§ WORK TASK
Copy every line below precisely as it appears.

§ Stored items
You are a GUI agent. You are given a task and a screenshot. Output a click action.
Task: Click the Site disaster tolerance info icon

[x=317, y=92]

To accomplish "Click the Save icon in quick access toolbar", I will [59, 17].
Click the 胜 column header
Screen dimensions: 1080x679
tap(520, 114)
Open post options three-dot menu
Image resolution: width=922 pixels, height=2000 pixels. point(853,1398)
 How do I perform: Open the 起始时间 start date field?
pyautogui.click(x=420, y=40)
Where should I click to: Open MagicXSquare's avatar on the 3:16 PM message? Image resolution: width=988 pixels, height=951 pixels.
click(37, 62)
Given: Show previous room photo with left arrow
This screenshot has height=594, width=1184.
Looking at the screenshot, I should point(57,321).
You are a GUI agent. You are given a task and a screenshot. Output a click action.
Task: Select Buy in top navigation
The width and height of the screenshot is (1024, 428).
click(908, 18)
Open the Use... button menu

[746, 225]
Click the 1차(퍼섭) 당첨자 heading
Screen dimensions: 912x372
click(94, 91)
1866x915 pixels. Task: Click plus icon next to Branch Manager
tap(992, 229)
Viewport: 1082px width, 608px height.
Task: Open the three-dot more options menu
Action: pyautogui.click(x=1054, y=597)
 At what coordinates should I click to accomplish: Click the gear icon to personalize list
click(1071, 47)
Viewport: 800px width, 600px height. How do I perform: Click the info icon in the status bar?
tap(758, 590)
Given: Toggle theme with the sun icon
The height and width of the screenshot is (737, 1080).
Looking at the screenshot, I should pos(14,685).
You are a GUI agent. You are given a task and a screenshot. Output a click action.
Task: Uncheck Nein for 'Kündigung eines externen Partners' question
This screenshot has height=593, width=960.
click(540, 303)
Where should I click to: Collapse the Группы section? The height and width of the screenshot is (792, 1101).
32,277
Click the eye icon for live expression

§ EXPECTED OUTPUT
You are a GUI agent. You are given a task and a screenshot. Output a click action.
Task: Click the Site disaster tolerance info icon

[x=317, y=92]

To accomplish "Click the Save icon in quick access toolbar", I will [59, 17].
Click the 胜 column header
Screen dimensions: 1080x679
tap(520, 114)
Open post options three-dot menu
Image resolution: width=922 pixels, height=2000 pixels. point(853,1398)
 How do I perform: Open the 起始时间 start date field?
pyautogui.click(x=420, y=40)
Where should I click to: Open MagicXSquare's avatar on the 3:16 PM message? Image resolution: width=988 pixels, height=951 pixels.
click(37, 62)
Given: Show previous room photo with left arrow
This screenshot has height=594, width=1184.
Looking at the screenshot, I should point(57,321).
You are a GUI agent. You are given a task and a screenshot. Output a click action.
Task: Select Buy in top navigation
The width and height of the screenshot is (1024, 428).
click(908, 18)
Open the Use... button menu

[746, 225]
Click the 1차(퍼섭) 당첨자 heading
Screen dimensions: 912x372
click(94, 91)
1866x915 pixels. Task: Click plus icon next to Branch Manager
tap(992, 229)
Viewport: 1082px width, 608px height.
Task: Open the three-dot more options menu
Action: pyautogui.click(x=1054, y=597)
 At what coordinates should I click to accomplish: Click the gear icon to personalize list
click(1071, 47)
Viewport: 800px width, 600px height. How do I perform: Click the info icon in the status bar?
tap(758, 590)
Given: Toggle theme with the sun icon
The height and width of the screenshot is (737, 1080).
Looking at the screenshot, I should pos(14,685).
You are a GUI agent. You are given a task and a screenshot. Output a click action.
Task: Uncheck Nein for 'Kündigung eines externen Partners' question
This screenshot has height=593, width=960.
click(540, 303)
Where should I click to: Collapse the Группы section? The height and width of the screenshot is (792, 1101).
32,277
Click the eye icon for live expression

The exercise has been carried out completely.